__What you have to do__:
Retype the listing from the line with "This screenshot has width=1035, height=801." to the line with "Where should I click to: Go", including both of those lines, and leave the pictures out.

__Data provided__:
+===+

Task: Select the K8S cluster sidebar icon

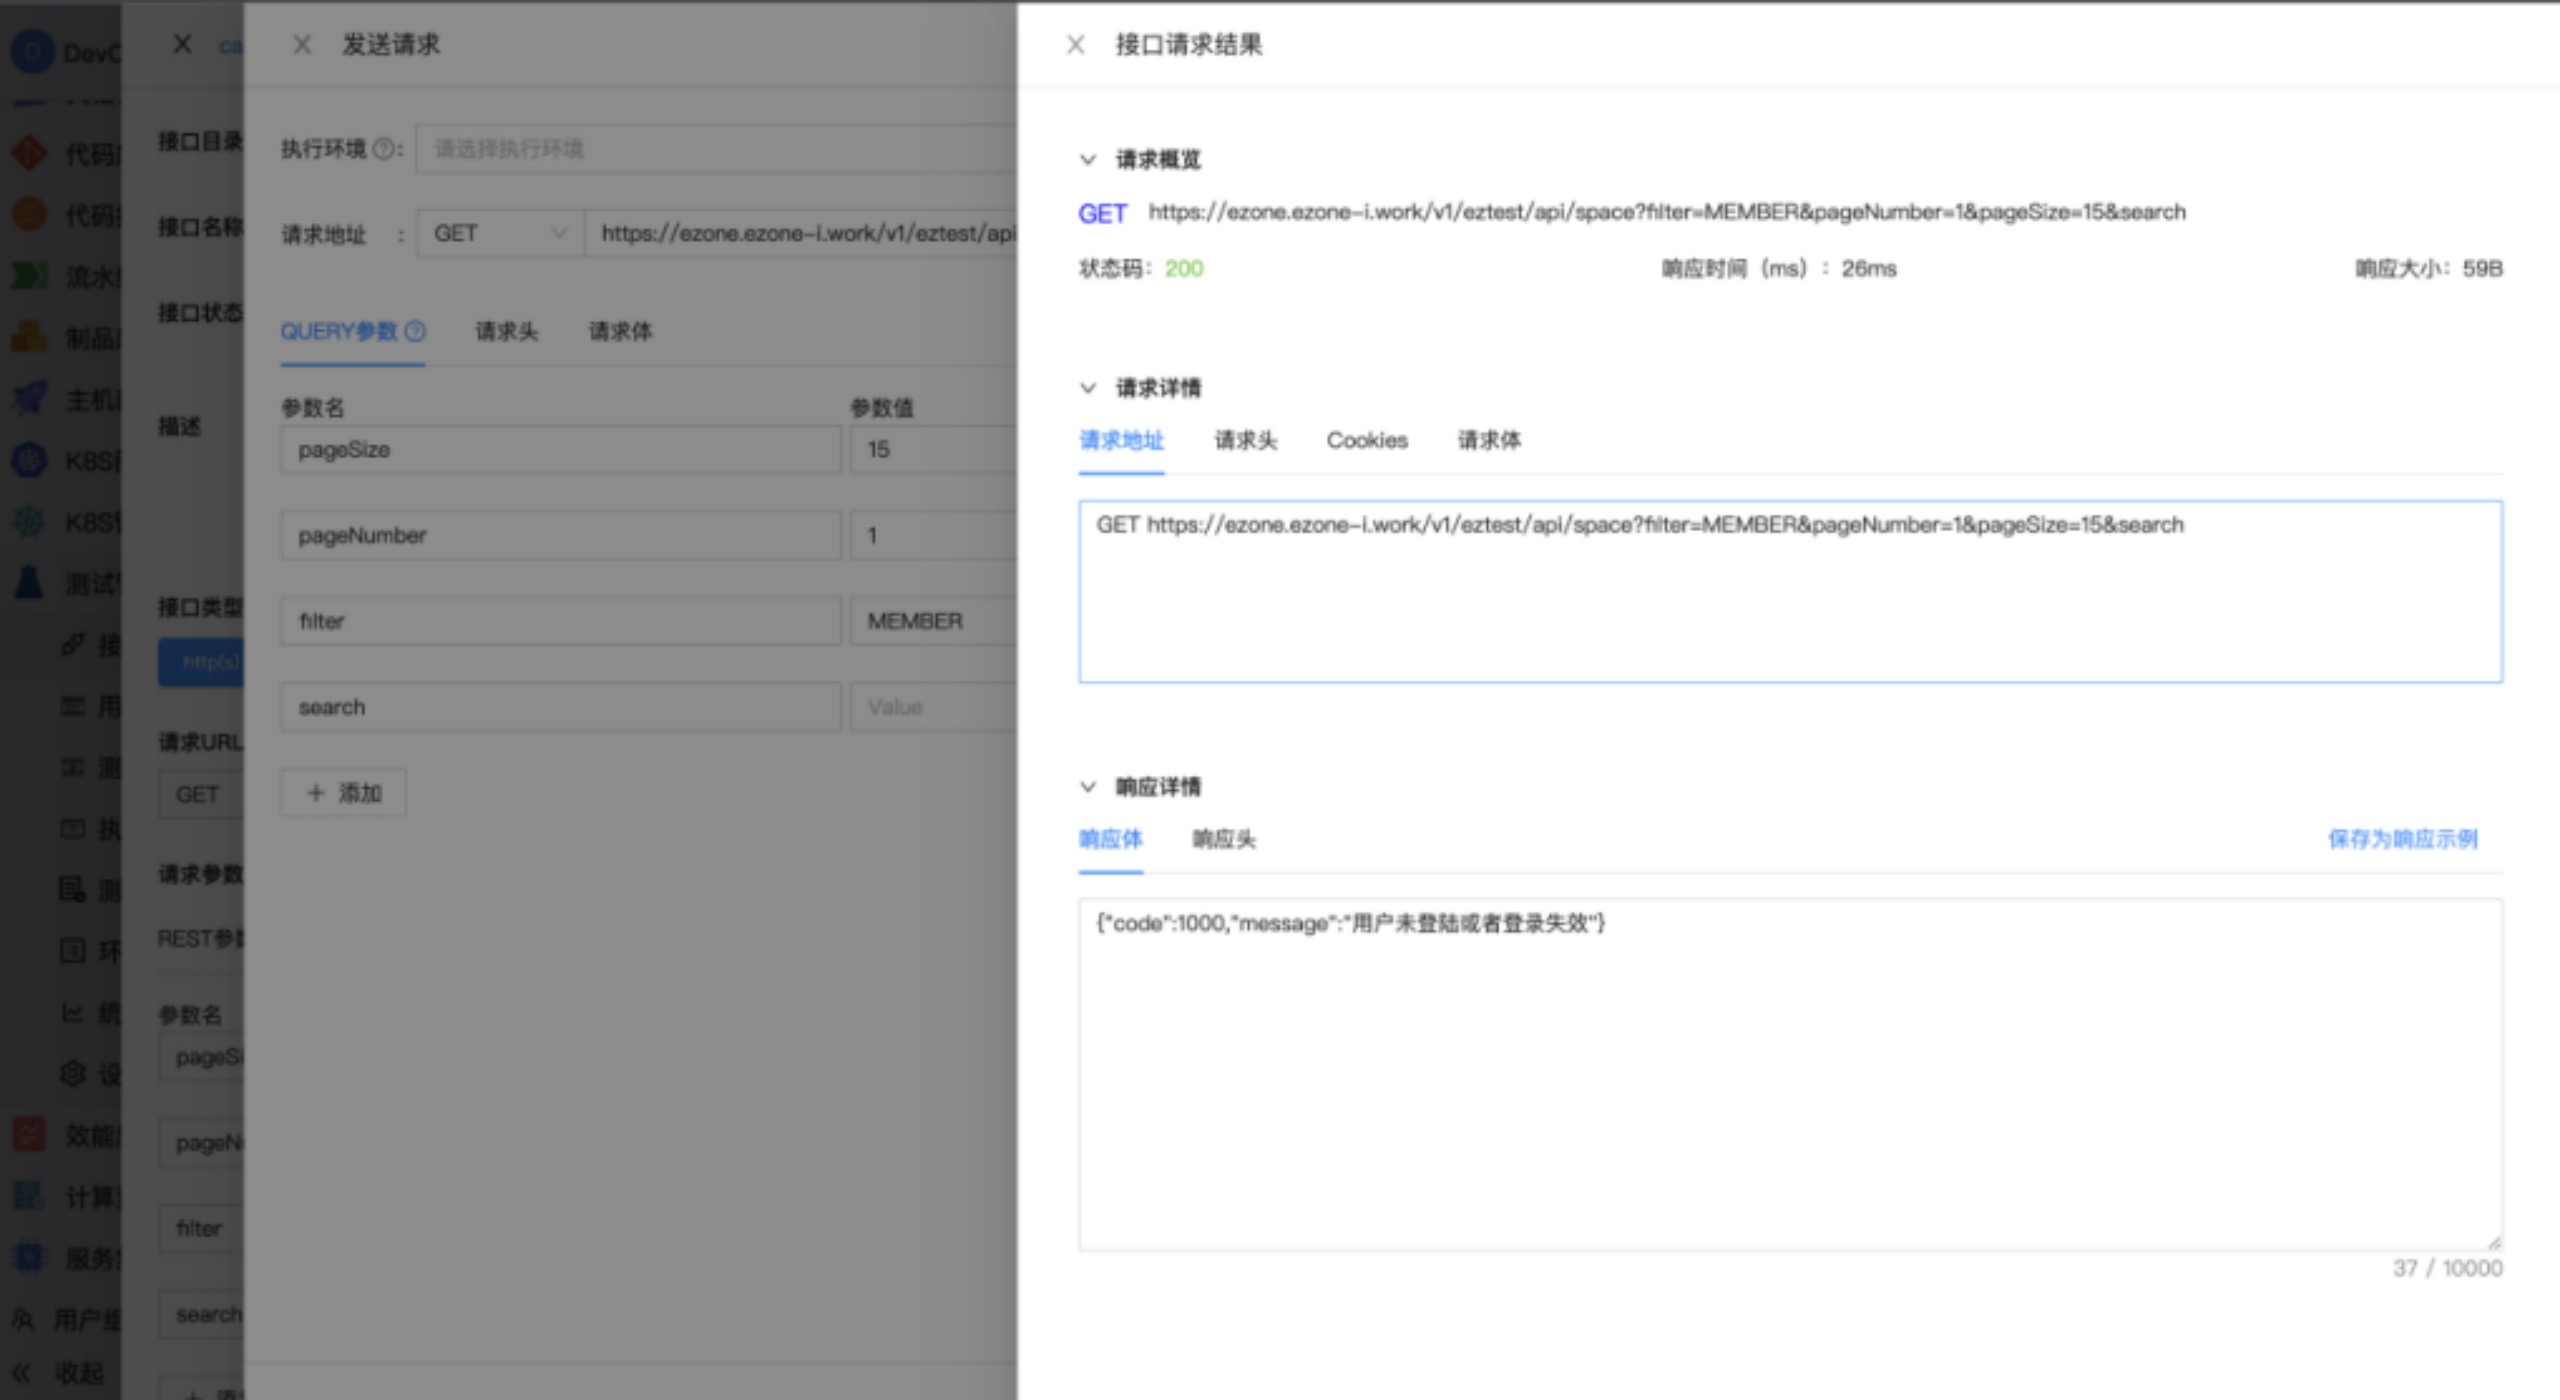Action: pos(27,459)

+===+

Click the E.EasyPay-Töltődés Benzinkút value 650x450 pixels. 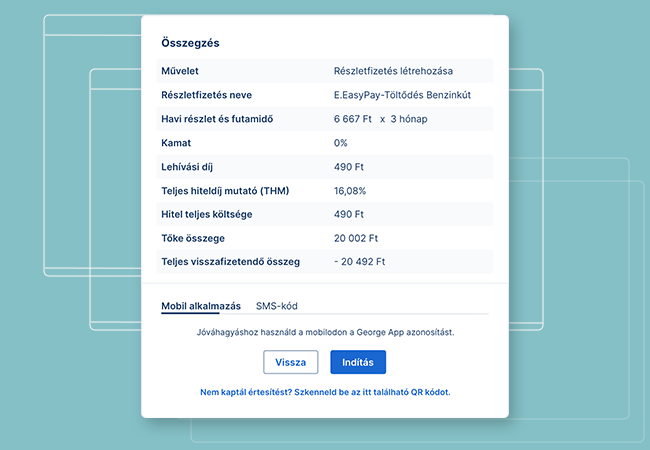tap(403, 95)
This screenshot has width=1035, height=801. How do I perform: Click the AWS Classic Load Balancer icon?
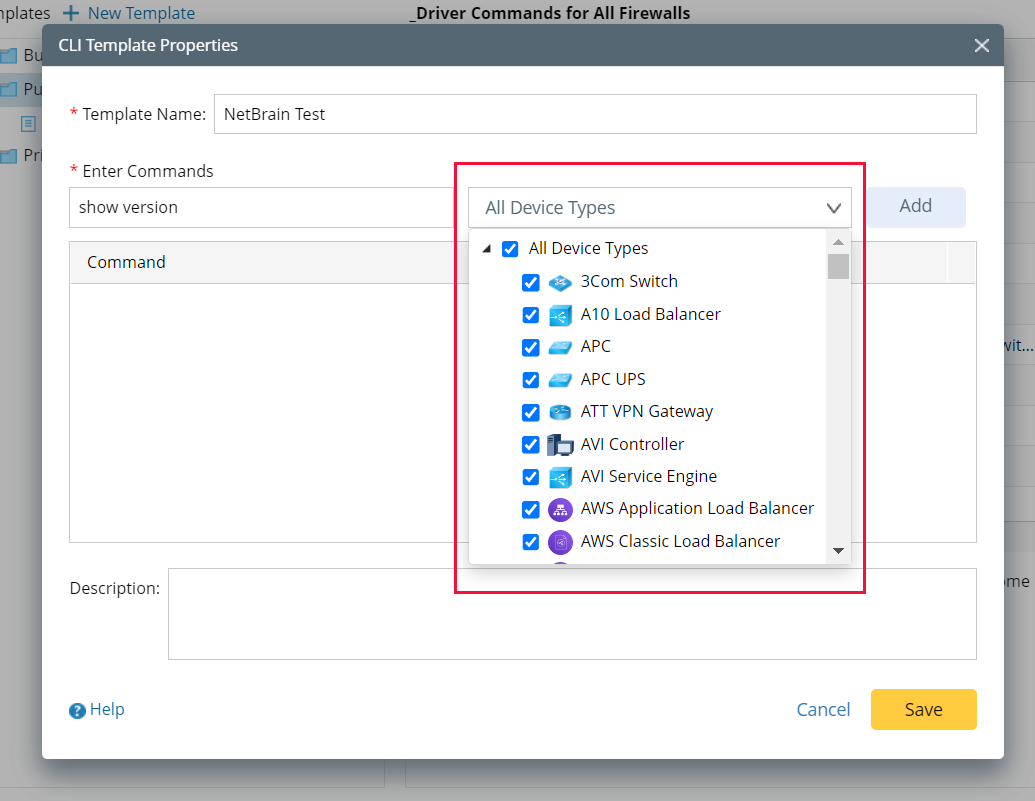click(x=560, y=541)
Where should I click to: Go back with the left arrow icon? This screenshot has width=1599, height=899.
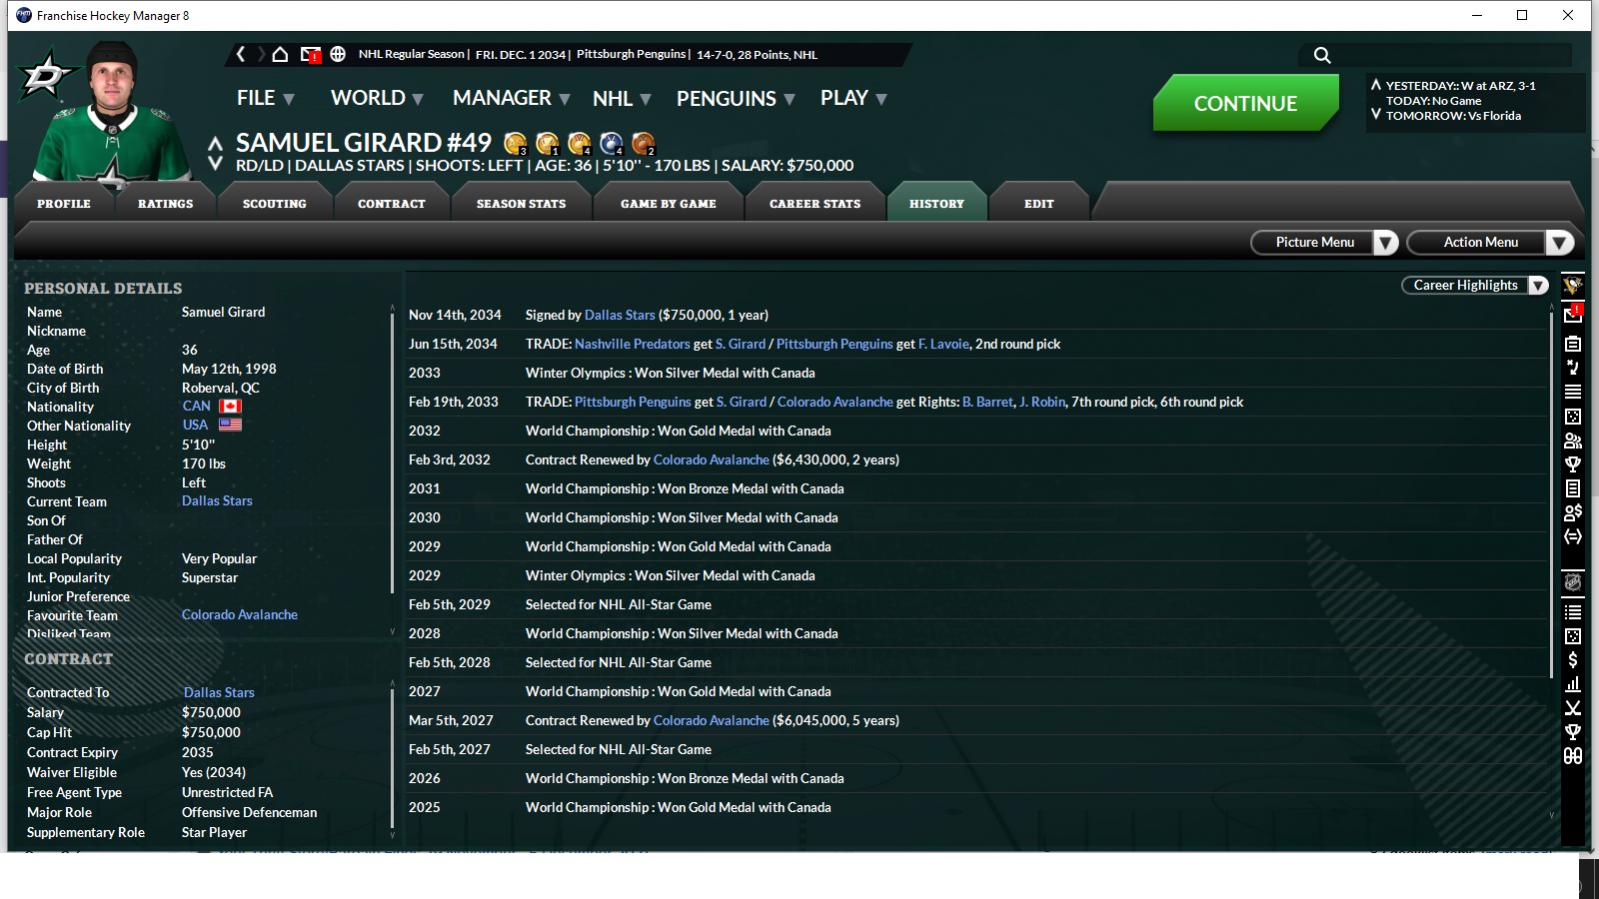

+===+

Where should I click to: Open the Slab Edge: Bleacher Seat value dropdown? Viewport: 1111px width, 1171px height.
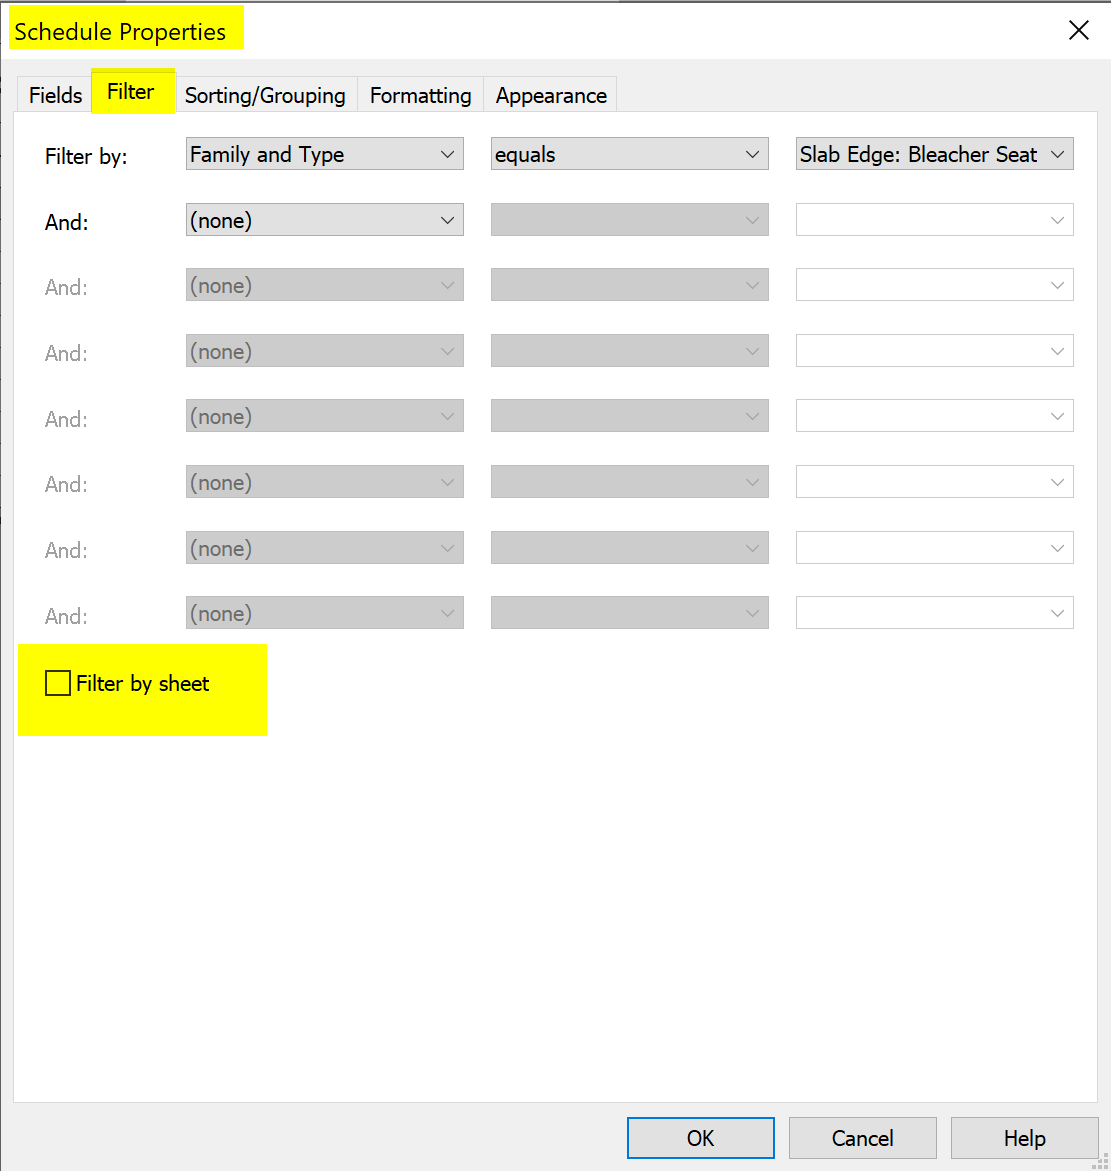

+===+

__Response to the task__:
This screenshot has width=1035, height=801. How do I perform: Click the AWS Classic Load Balancer icon?
click(x=560, y=541)
Where should I click to: Go back with the left arrow icon? This screenshot has width=1599, height=899.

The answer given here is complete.